PROBLEM REQUIREMENTS:
In this exercise, return only the lines that run from the line with "How do I perform: Select" to the end of the entries below, both included. Pictures are not copied.

******

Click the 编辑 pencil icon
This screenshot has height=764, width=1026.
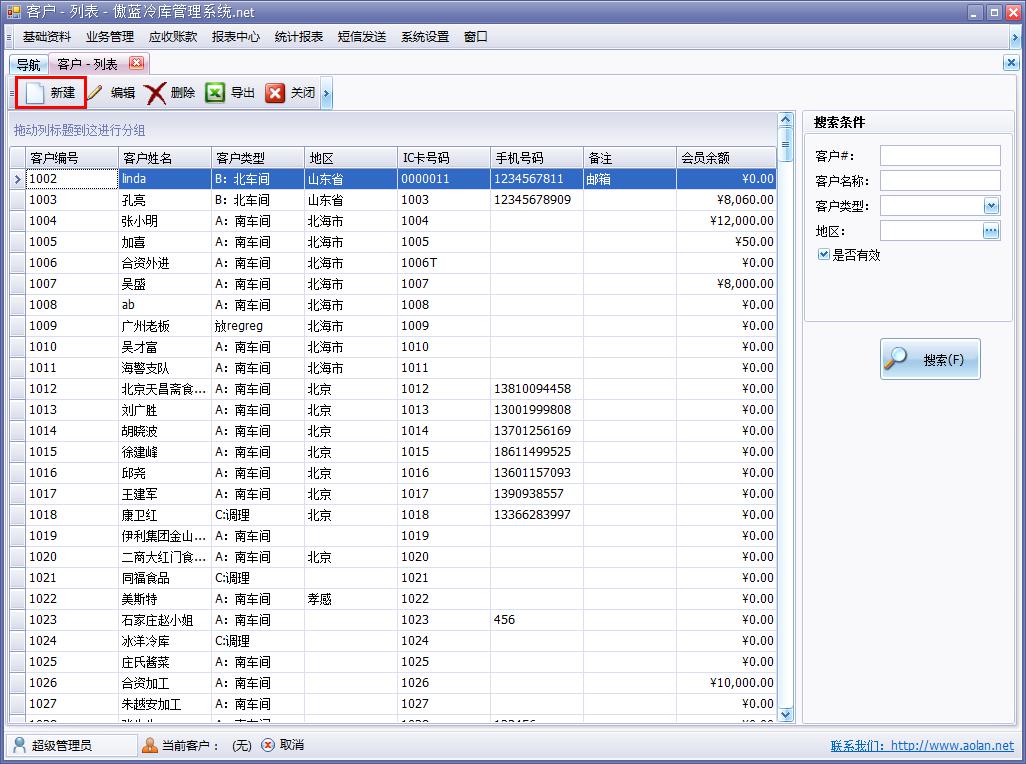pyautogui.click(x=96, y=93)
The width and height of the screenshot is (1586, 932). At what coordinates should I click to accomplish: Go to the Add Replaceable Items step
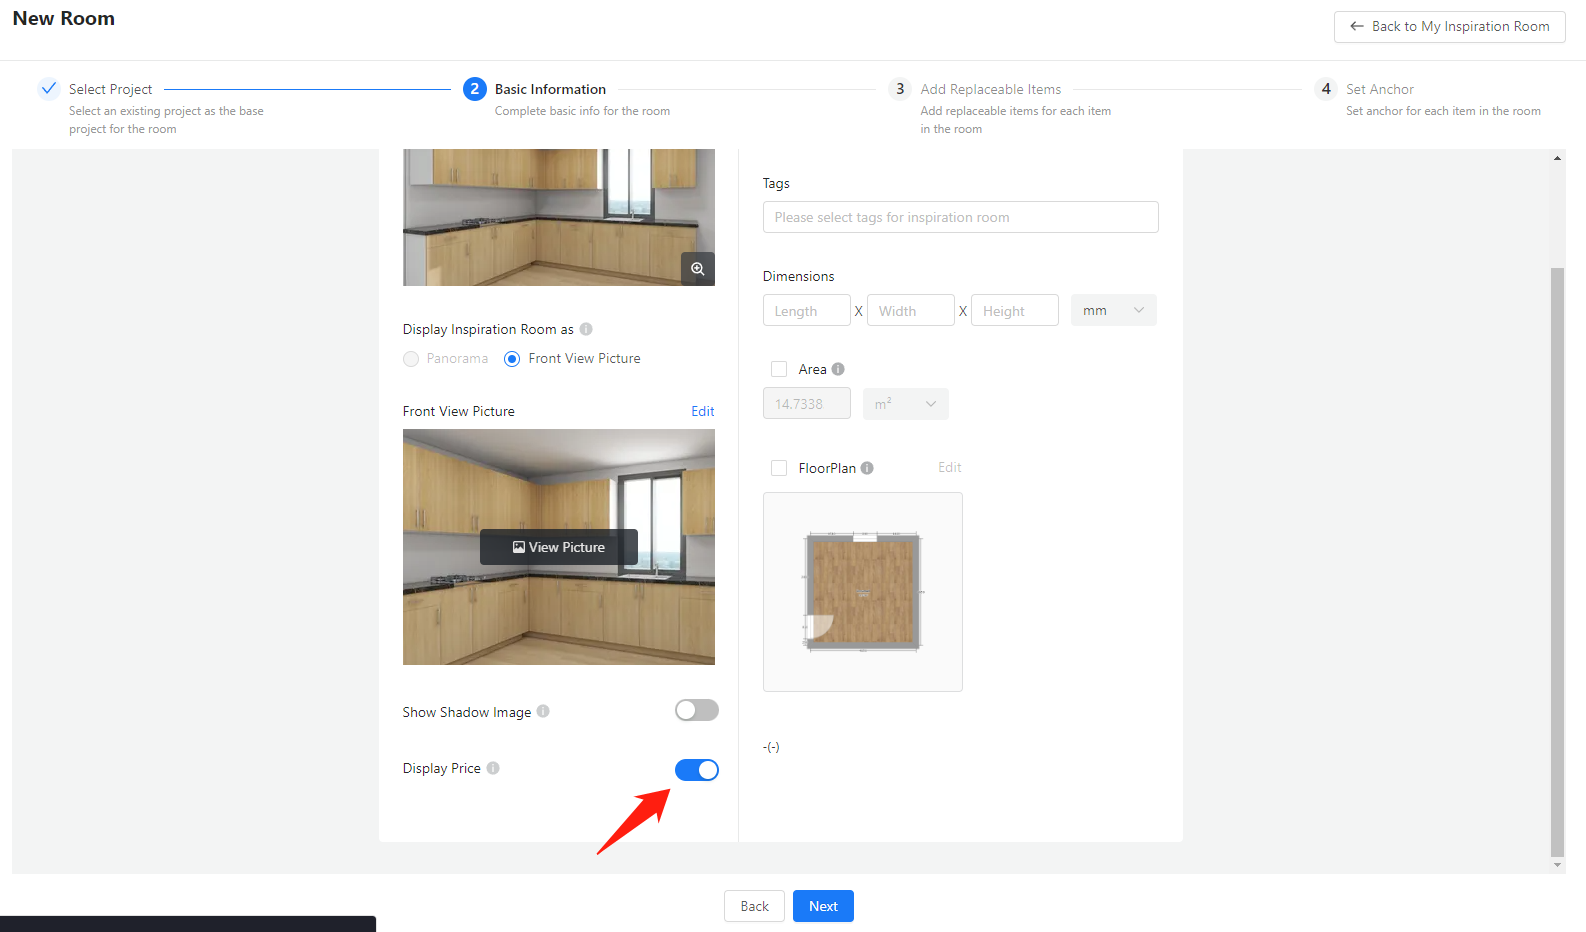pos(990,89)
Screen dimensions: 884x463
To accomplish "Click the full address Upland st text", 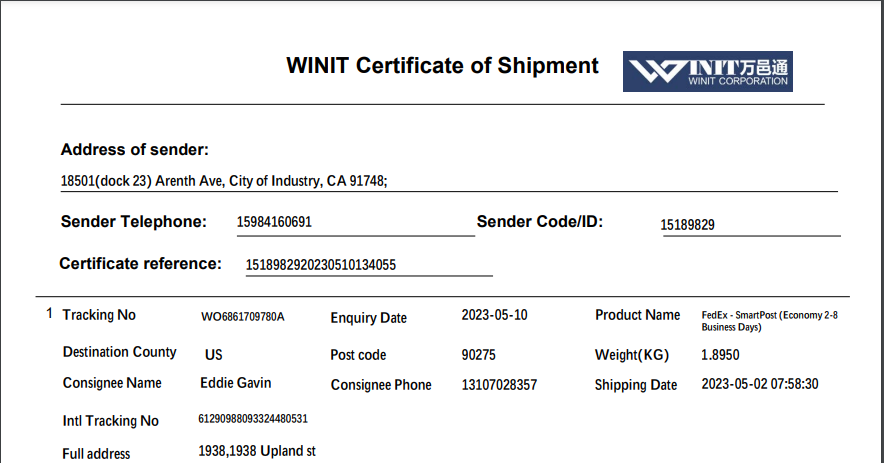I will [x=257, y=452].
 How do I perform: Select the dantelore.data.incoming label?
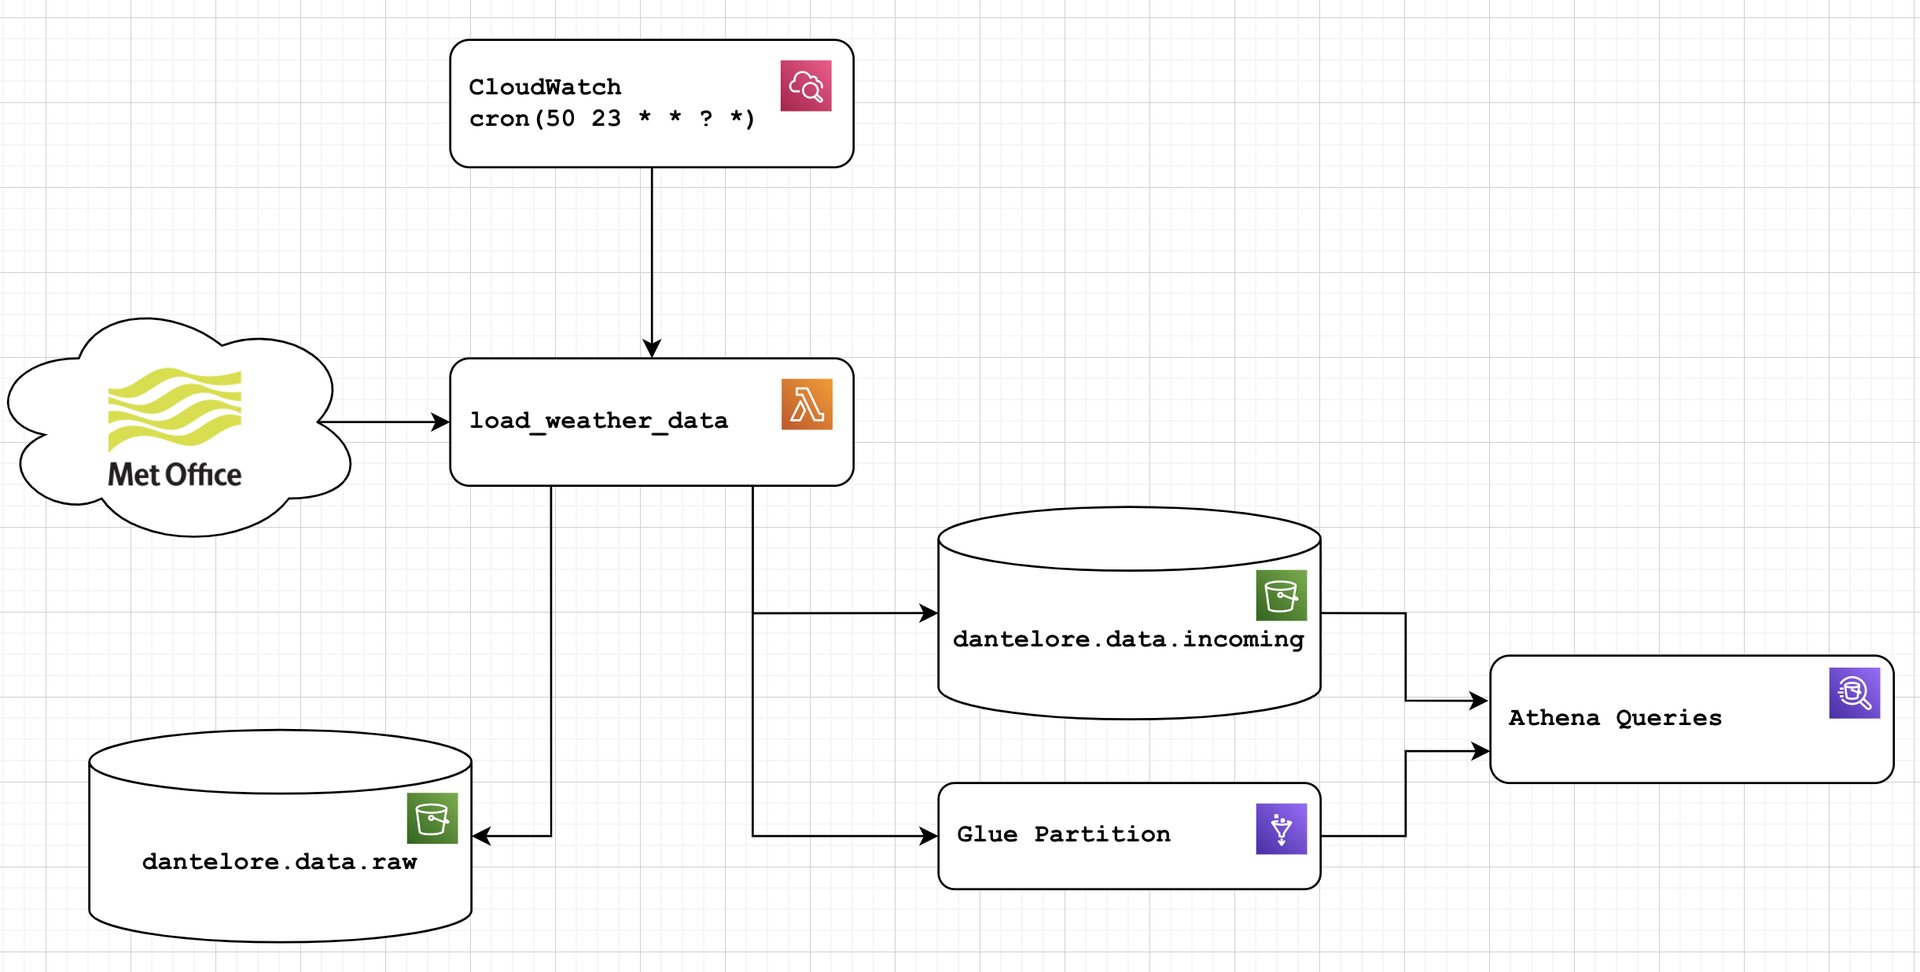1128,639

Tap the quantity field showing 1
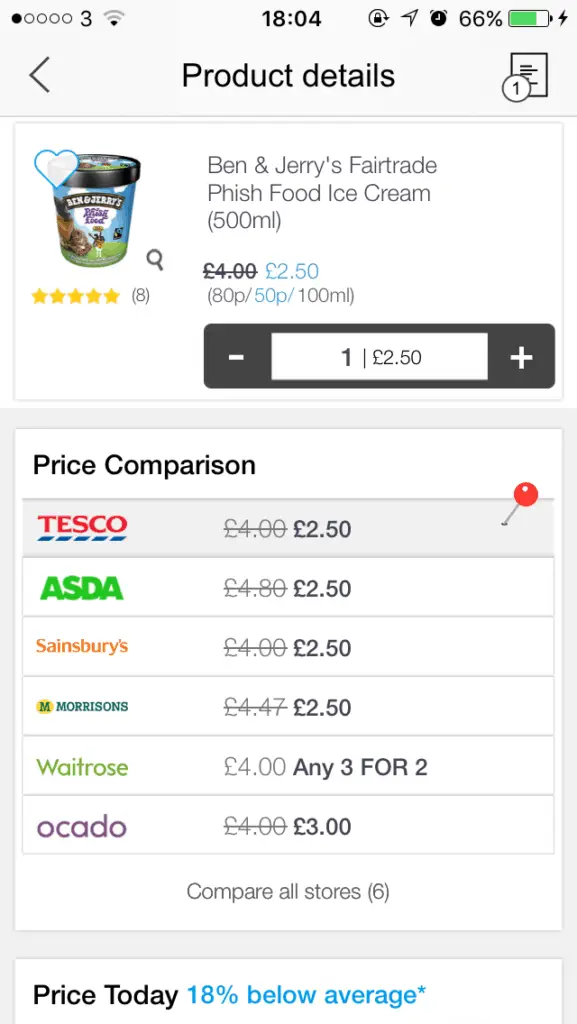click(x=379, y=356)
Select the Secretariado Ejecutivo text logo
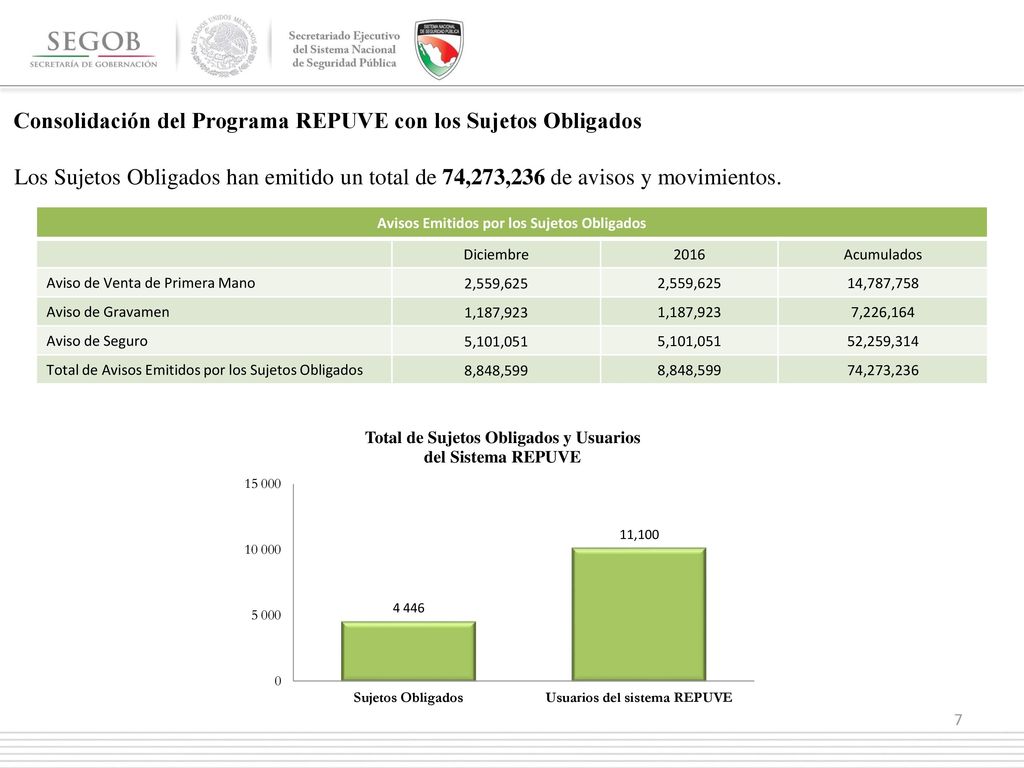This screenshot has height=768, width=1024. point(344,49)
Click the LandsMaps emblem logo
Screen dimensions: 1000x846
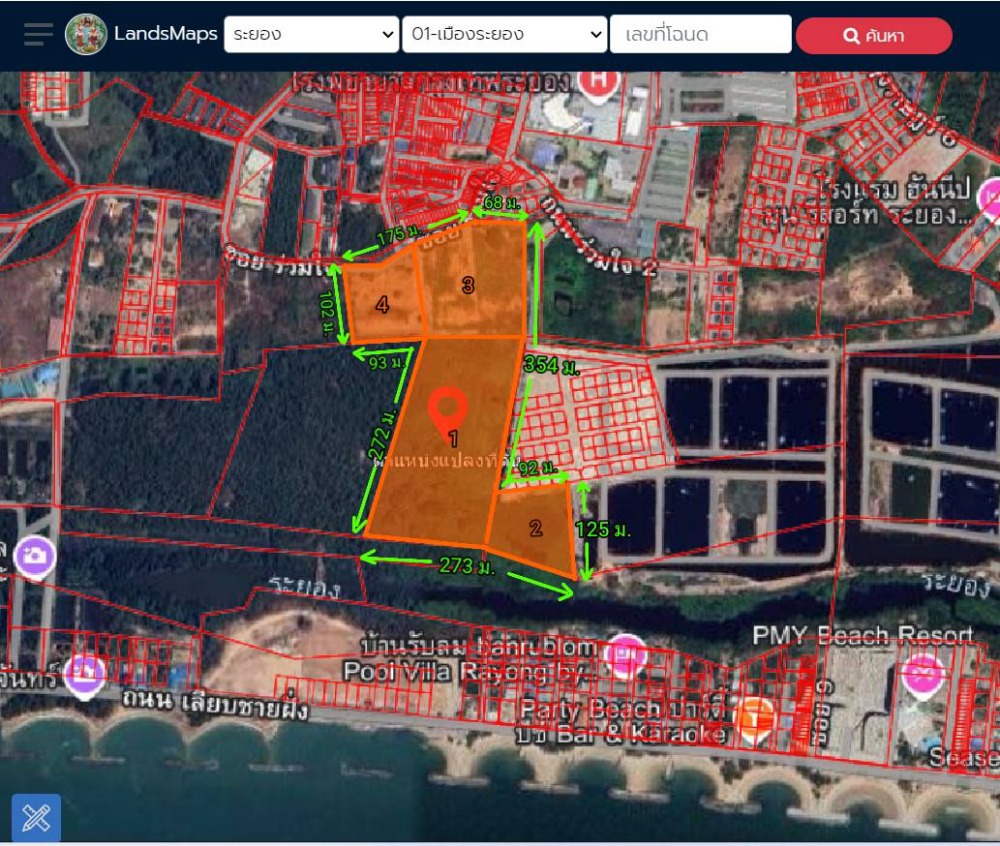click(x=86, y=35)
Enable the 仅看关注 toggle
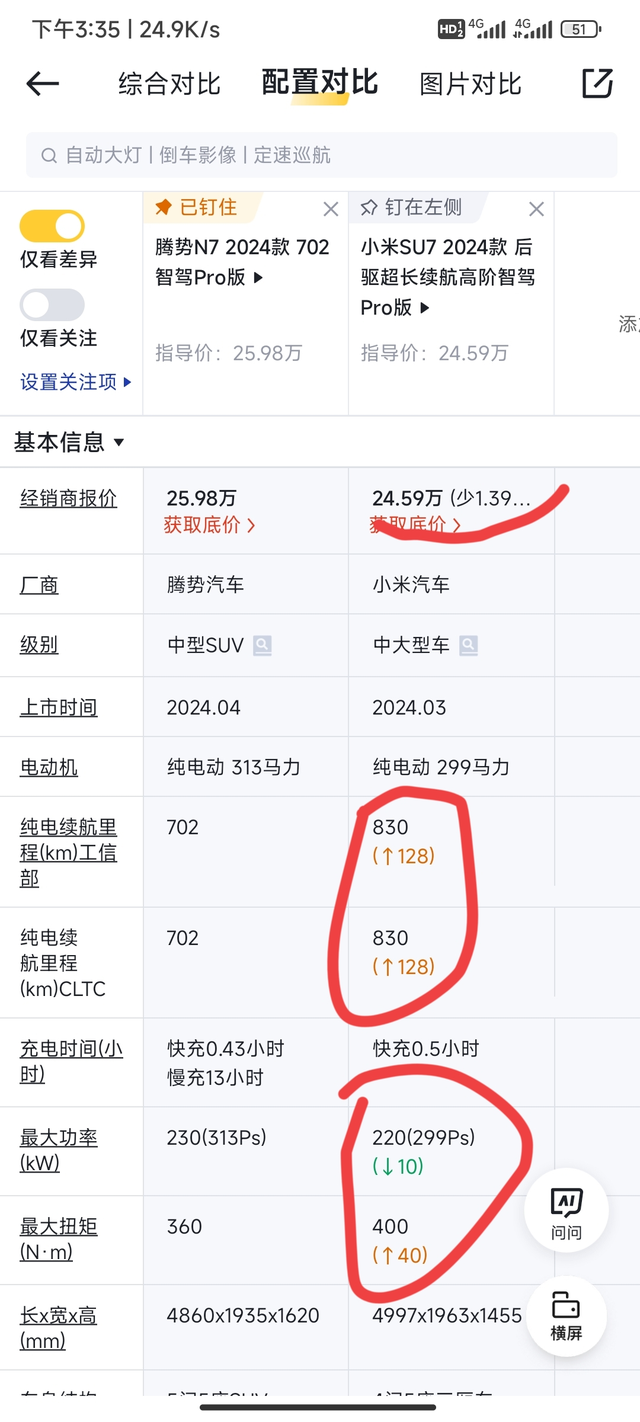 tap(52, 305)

******

RESPONSE AREA:
 How do I perform: Select the dantelore.data.incoming label?
1128,639

Tap the quantity field showing 1
click(x=379, y=356)
Select the Secretariado Ejecutivo text logo
This screenshot has height=768, width=1024. point(344,49)
Click the LandsMaps emblem logo
Screen dimensions: 1000x846
click(x=86, y=35)
Enable the 仅看关注 toggle
 tap(52, 305)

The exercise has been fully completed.